Murillo Sánchez was apparently enraged by the government's proposals to relocate Francisco Franco's remains from the Valley of the Fallen, a stunt which finally occurred on live TV in October 2019. His talk of violent intervention - in this case of "ending" Sánchez with "one precise shot" - brings to mind sentiments expressed by retired members of the Spanish Air Force in 2020, again in a WhatsApp group. In a conversation about Catalan separatists, one of the group's participants reportedly wrote, "There is no other choice but to start executing 26 million sons-of-bitches."

Just before details of the latter WhatsApp group were handed over to Spain's public prosecutor, 73 retired army officials (including the angry old man quoted above) signed a letter sent directly to King Felipe VI. Pledging their loyalty to the monarch as the head of the armed forces, the signatories warned of the threat to "national cohesion" posed by the "Socialist-Communist government" (a reference to employment minister and Communist Party member Yolanda Díaz).

Around the same time, Felipe received a similar missive signed by 39 former members of Spain's Royal Air Force.

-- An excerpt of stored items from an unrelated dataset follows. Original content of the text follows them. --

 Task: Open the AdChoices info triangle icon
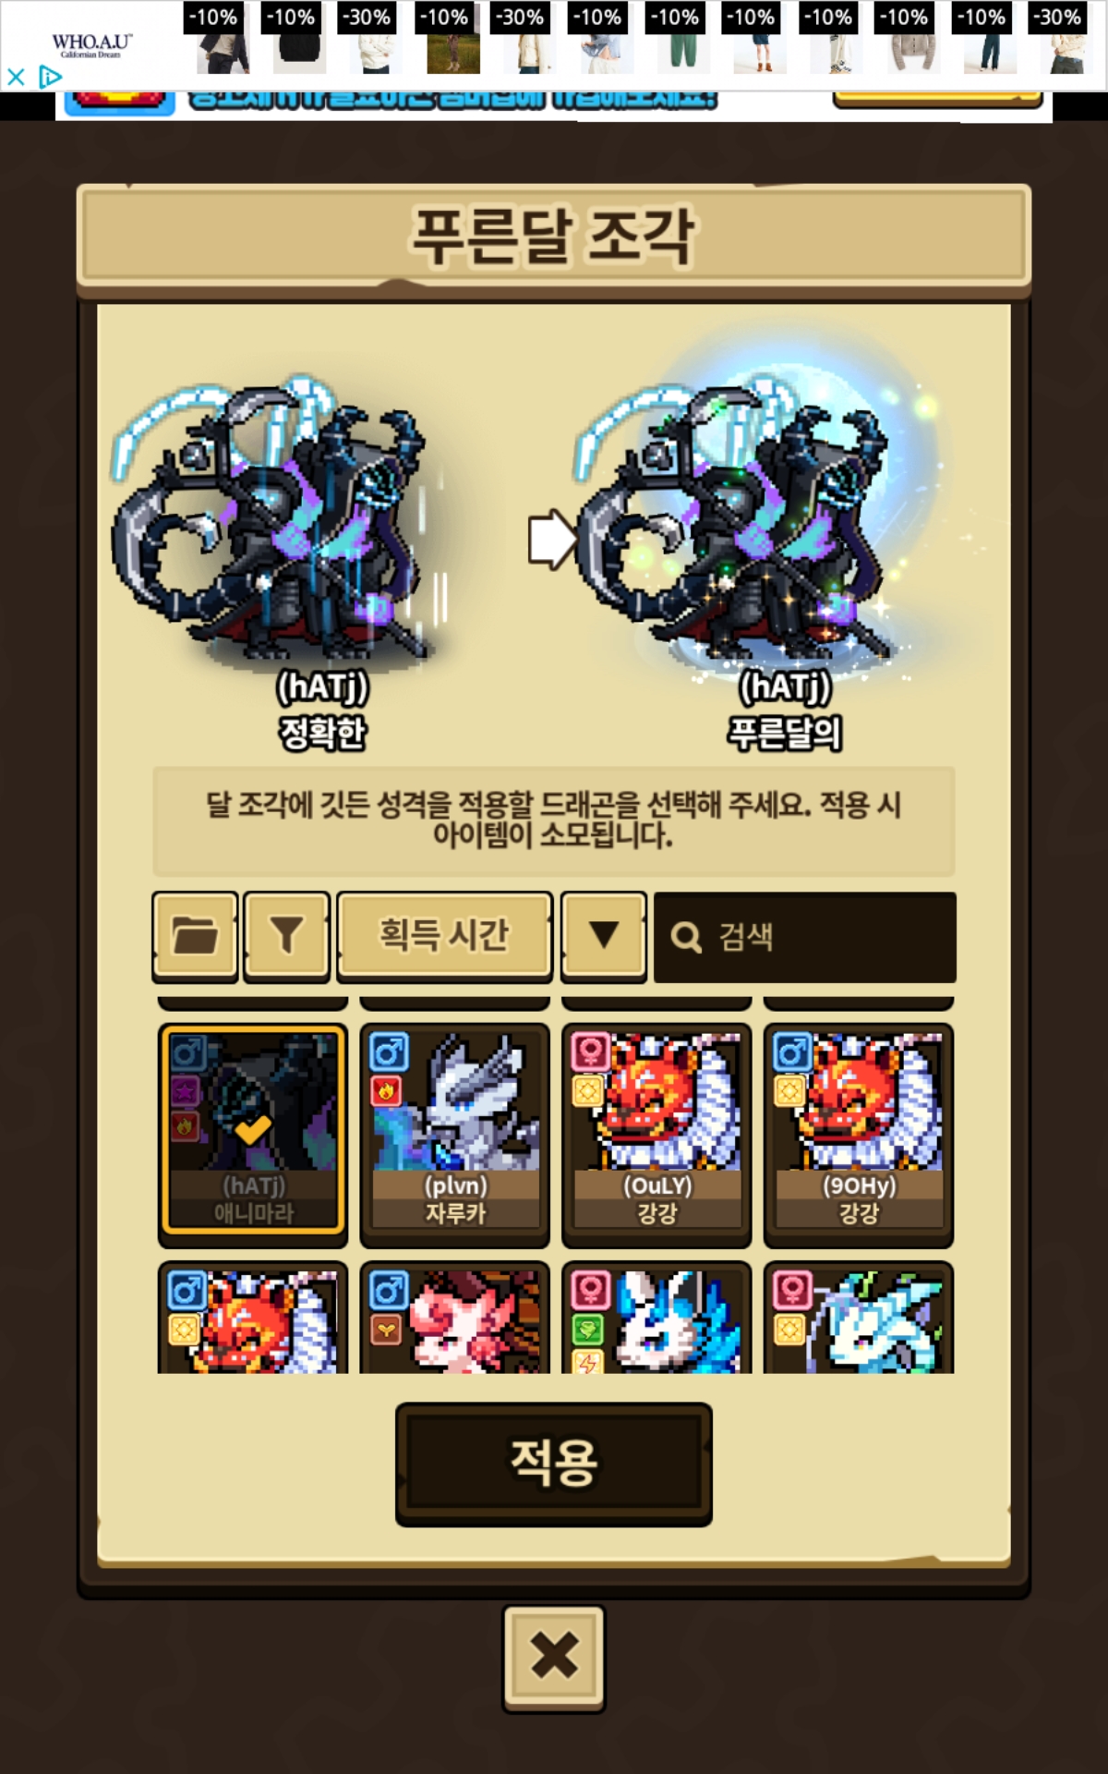click(50, 77)
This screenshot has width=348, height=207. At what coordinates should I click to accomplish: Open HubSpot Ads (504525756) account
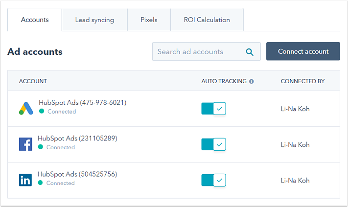(77, 174)
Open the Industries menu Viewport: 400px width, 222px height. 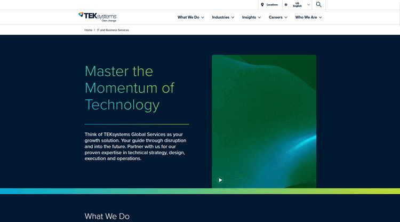(220, 17)
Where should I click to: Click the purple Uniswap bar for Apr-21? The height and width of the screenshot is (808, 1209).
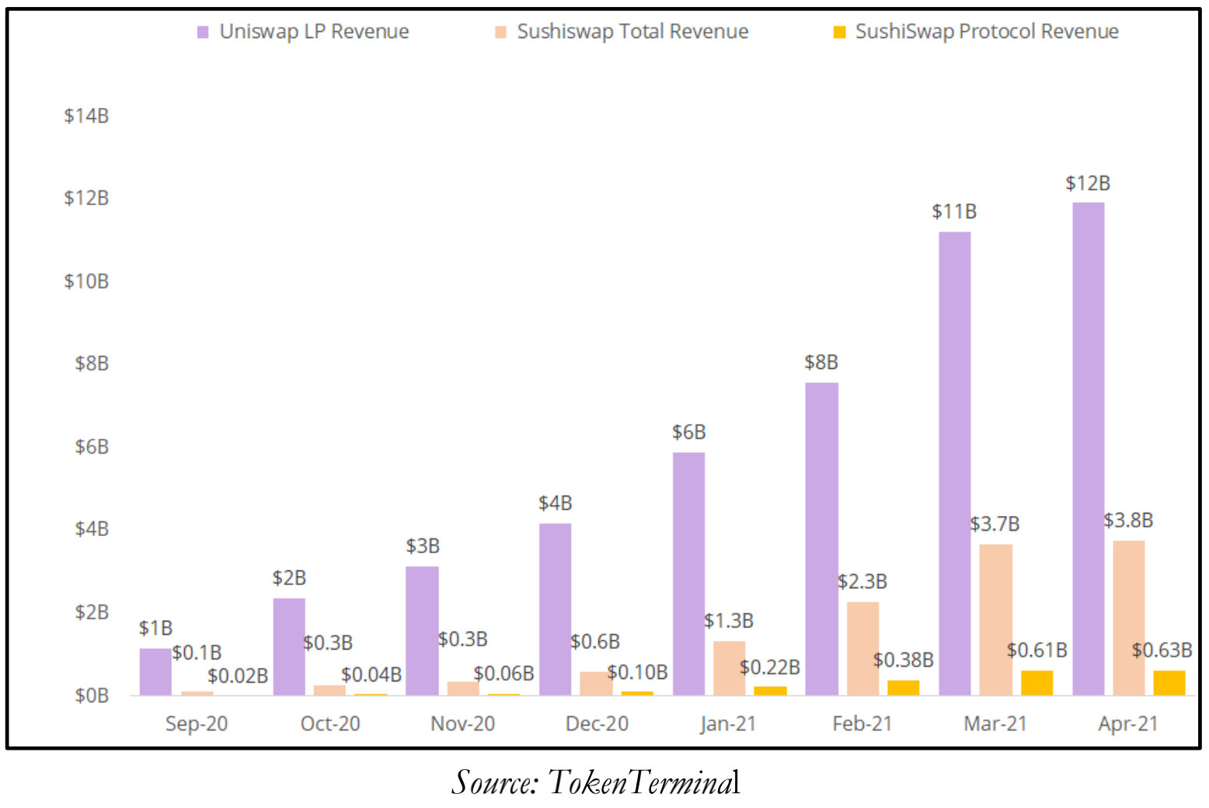(x=1088, y=448)
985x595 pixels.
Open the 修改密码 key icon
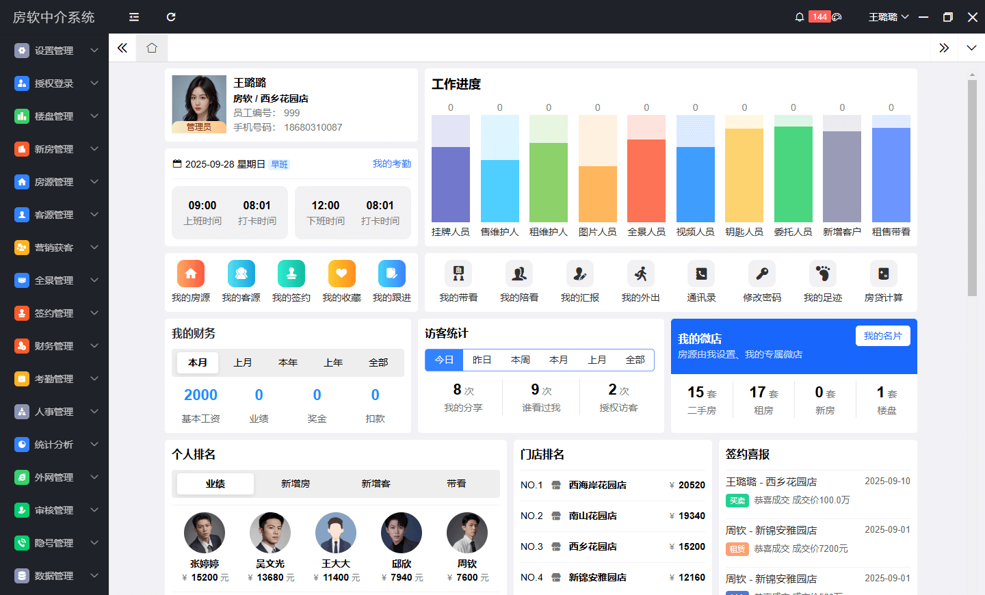point(761,274)
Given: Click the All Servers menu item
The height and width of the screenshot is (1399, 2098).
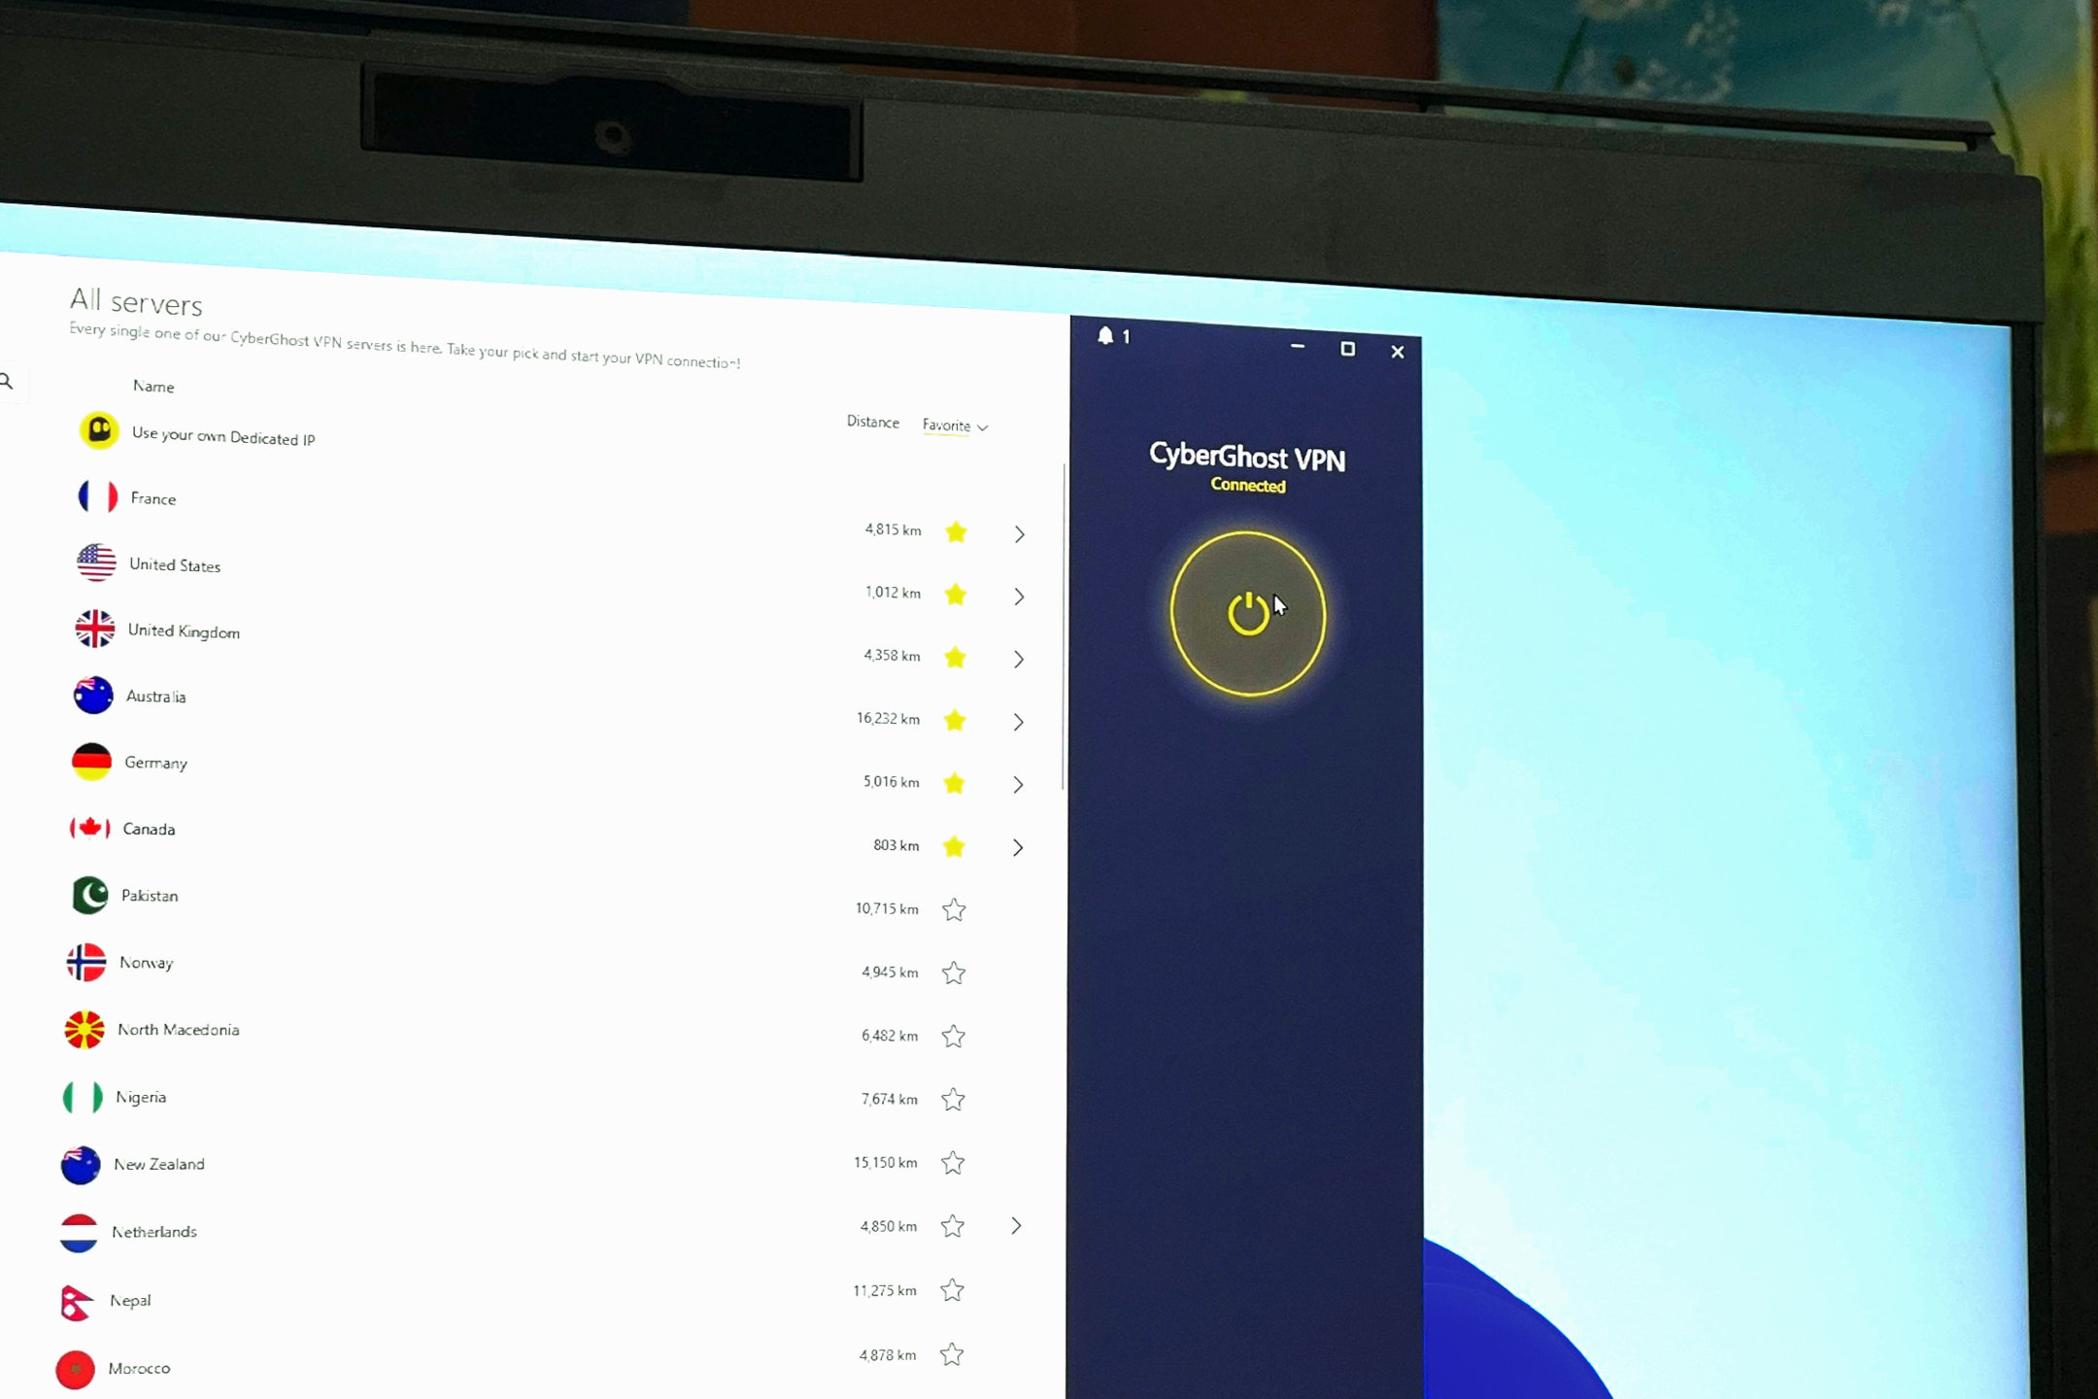Looking at the screenshot, I should click(136, 300).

Both epistolary appeals were prompted by a budget deal made in November 2020 between Sánchez's government and pro-independence parties from the Basque Country and Catalonia - a deal that Spain's reactionary old guard saw as the beginning of the end for the "homeland". One imagines Murillo Sánchez, who also received a five-year sentence for possessing illegal weapons, shares these concerns.

A broadly similar point - that Sánchez's perceived leniency towards separatist groups risks splitting up the country - has been raised many times by his political adversaries. In early 2019, then-Conservative leader Pablo Casado (who handed over to Feijóo at the beginning of this month) accused Sánchez of "high treason" for holding talks with Catalan secessionists, although the attempted dialogue quickly broke down. The threat posed to Spanish democracy, claimed Casado, was the "gravest" since the attempted military coup of 1981 - a bit of a stretch, to put it mildly.

The recent success of nationalist Vox, as well as the early victories of Ciudadanos, a centrist party launched to oppose Catalan secession, suggest that many on the Spanish right and centre-right see Sánchez as a committed antagonist of national unity. Given that dour Feijóo wants to drown out Pablo Abascal as the right's dominant voice, he's likely to try and fuel the PP's resurgence by tapping this discontent.